Are There Any Hypoallergenic Golden Retriever Breeds?
What’s the Biggest Hypoallergenic Dog?
Yes. A Giant Schnauzer is a great large breed that can grow to be between 65 and 90 pounds. Their intimidating size means they are usually bred to be guard dogs but they are friendly and intelligent, making them an ideal pet. A Standard Poodle, the largest breed of Poodle, is also a pawfect choice if you’re looking for a bigger pooch. These intelligent, active dogs love to get out for a walk or a hike, and they’re easily trained, making them a wonderful companion.
What’s the Cutest Hypoallergenic Dog?
The Yorkshire Terrier is one of them. These affectionate little pups are super energetic, yet their tiny size makes them manageable for anyone. Their coats look more like hair and require quite a bit of grooming. Hence, they are the perfect companion for someone prepared to pamper their pooch. A Basenji is another great breed, in part, due to their self-cleaning capabilities, just like a cat. They’re short-coated and mischievous, and these pups love to exercise!

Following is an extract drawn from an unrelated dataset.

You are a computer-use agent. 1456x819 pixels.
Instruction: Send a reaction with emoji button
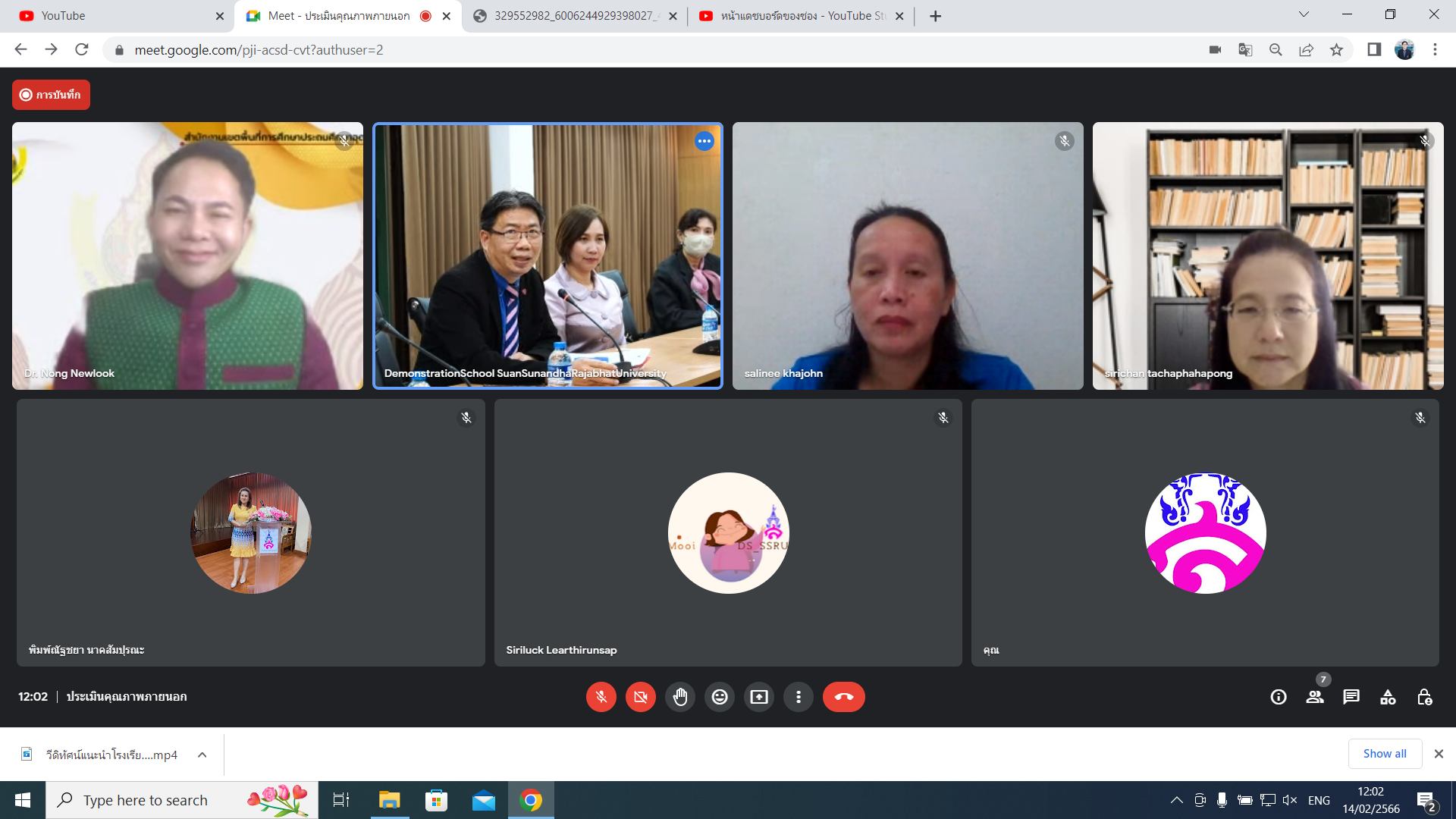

What’s the Best Dog for a Child With Allergies?
The gorgeous, white-coated Maltese is a beautiful long-haired breed that loves affection. They are happy by nature and love cuddles, making them great family-friendly dogs. What’s more, with their unique, eye-catching blue coat, the Kerry Blue Terrier doesn’t shed either. And, as one of the larger hypoallergenic dog breeds, they’re perfect for a family looking for a bigger pup to play with.
What Are the Worst Dogs for Allergies?
Some of the worst breeds of dog for those with allergies are:
- Basset Hound.
- Doberman Pinscher.
- German Shepherd.
- Labrador Retriever.
Are Golden Retrievers High in Dander?
Golden Retrievers are a double-coated breed. This means that they not only shed a lot but with that shedding comes a high amount of dander. Not good if you have allergies.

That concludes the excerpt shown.